Liebe Freunde des Kriya Yoga. Heute bin ich mit einer Unterreihe dieses Podcasts.

Ich werde der Reihe nach die Bücher Yoganis besprechen mit dem jeweiligen Titel. Heute beginne ich mit: „Tiefe Metdation“ und Kriya Yoga.

Yogani hat ein, falls das noch nicht bekannt sein sollte, ein Online Open Source Yoga System in die Welt gesetzt. Seit 2003 hat er damit begonnen. Dann so 10 Jahre daran gearbeitet und dann war das vollständig, würde ich mal sagen. Es existiert noch ein Forum und es hat sich eine Community gebildet.

Er hat so an die 500 Lektionen zum Yoga herausgegeben, also ein weites Feld, das überspannt alles. Er hat darin seine Haupttechniken, die Tiefe Meditation, Wirbelsäulenatmung und Samyama ist noch wichtig bei ihm. Aber als am Wichtigsten bezeichnet er immer die Tiefe Meditation.

Das ist das A und O für alles. Ohne Tiefe Meditation ist auch Pranayama, die Wirbelsäulenatmung nichts. Das ist eigentlich, wo wir hin wollen die tiefe innere Stille, die Stille im Handeln dadurch kultivieren.

Es hat ja damit begonnen, dass Yogani Lektionen ins Internet gestellt hat, in denen er sein System vorstellte. Dann hat er eben durchgezogen, immer epochenweise dann eine Technik besprochen und dann dazu Fragen beantwortet, dann wieder eine neue Technik und Fragen beantwortet. Dann hat sich das ein bisschen vermischt auch. Aber er hat immer wieder neue Themen aufgemacht, die Yoga betreffen und hat eigentlich das ganze Yoga-Feld ausgeleuchtet.

Dann hat er zuerst noch ein Buch herausgegeben, in dem die Lektionen bis 235 abgedruckt wurden. Das war ein dicker Band mit den Tantra-Lektion auch noch drin. Dann hat er sich entschieden, dann noch einzelne kleine Bände zu den einzelnen Techniken heraus zu geben: Also die Tiefe Meditation; das Pranayama der Wirbelsäulenatmung; Asanas, Mudras und Bhandas; Tantra; Samyama; Ernährung, Shatkarmas und Amaroli; Selbstanalyse; Bakhti und Karma-Yoga; dann: „Die achte Glieder des Yoga“, schließlich noch „Retreats“ und „Befreiung“.

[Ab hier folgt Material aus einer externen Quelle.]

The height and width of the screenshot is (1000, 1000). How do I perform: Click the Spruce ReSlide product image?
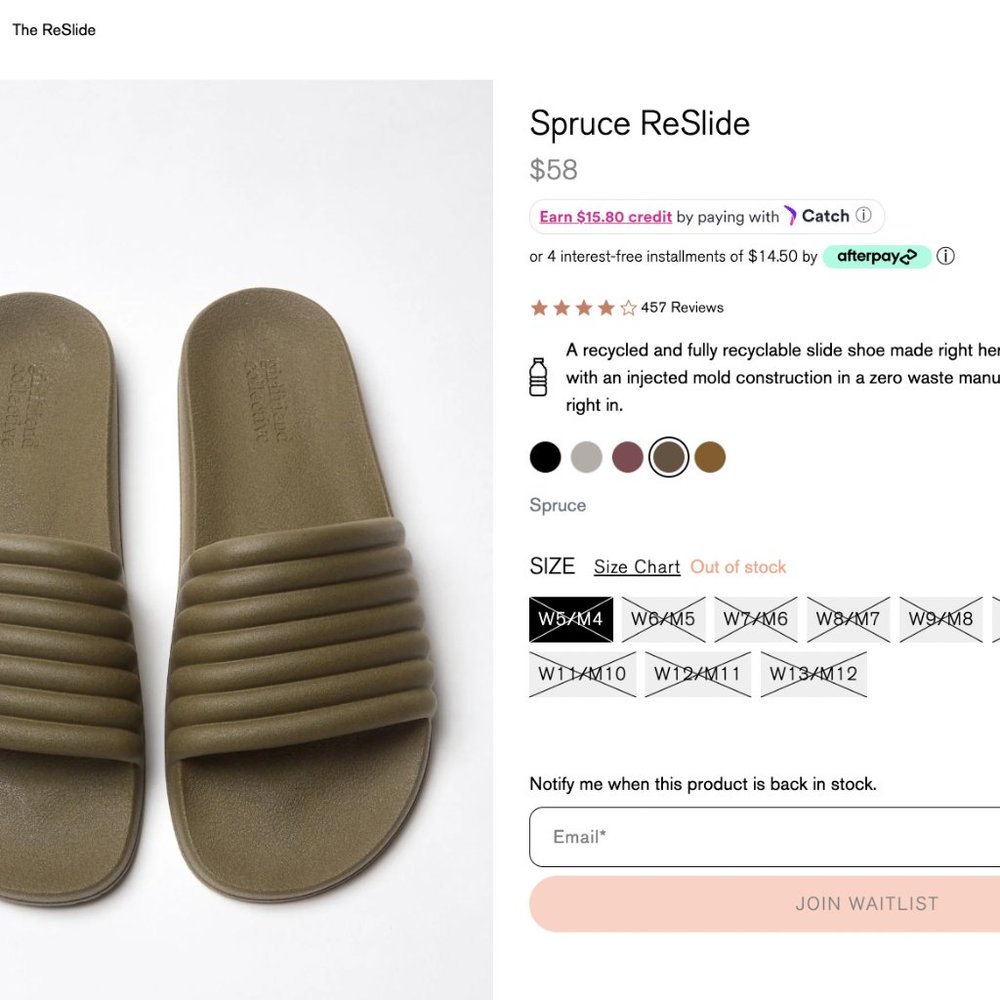click(x=246, y=540)
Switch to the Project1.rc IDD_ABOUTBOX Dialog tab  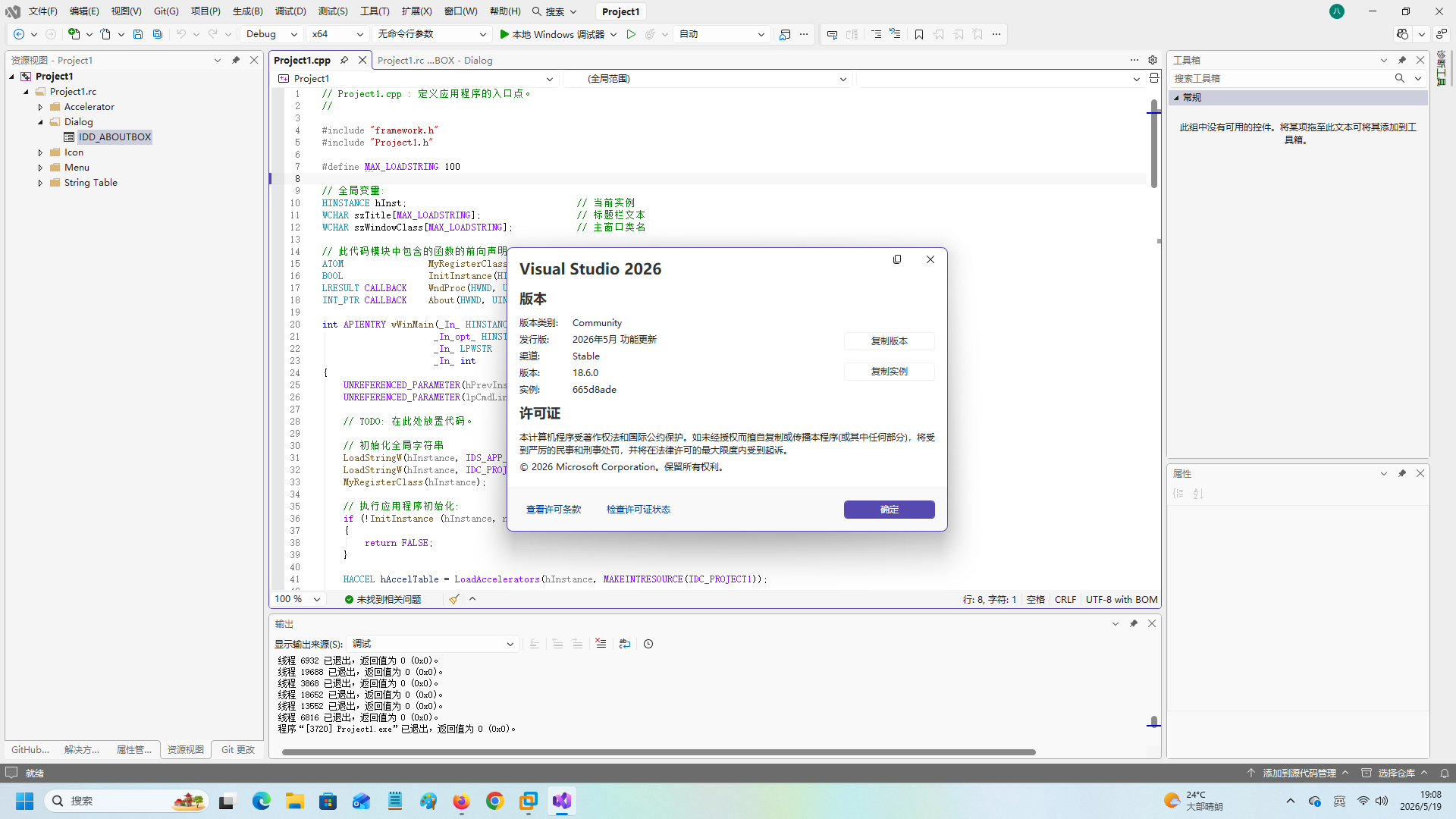click(435, 60)
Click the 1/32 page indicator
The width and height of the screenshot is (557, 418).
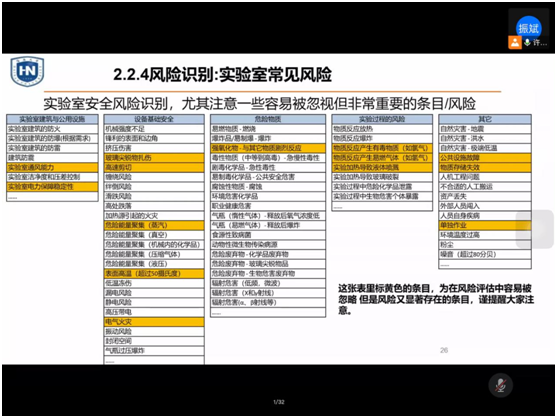click(279, 402)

Das sind elf Bände. Diese, um das ein bisschen handlicher zu machen für das Publikum, ein anderer Weg noch einmal in Richtung der damit Beglückten im Grunde.

Heute, wie gesagt, die Rolle der Tiefen Meditatoin im Rahmen des Kriya Yoga.

Warum rechne ich Yoganis System zum Kriya Yoga? Das deshalb, weil die Wirbelsäulenatmung, Yoganis Atmung durch die Wirbelsäule, das Wirbelsäulen Pranayama, die wichtigste oder zentrale Übung des Kriya Yoga ist und damit fällt sein System auch in den Kriya Yoga.

Es gibt ja beim Kriya Yoga ziemlich viele Unterschiede. Es geht auf Lahiri Mahasaya zurück. Aber er hatte dann verschiedene Schüler und die haben dann Schülerlinien gegründet und er hat auch noch eine dynastische Linie, also innerhalb der Familie, da gibt er das weiter. Und das Erstaunliche ist, dass da eben große Unterschiede bestehen in dem, was man dort vorfindet, wenn man dann mal die Probe aufs Exempel macht und sich einweihen lässt in eine Linie.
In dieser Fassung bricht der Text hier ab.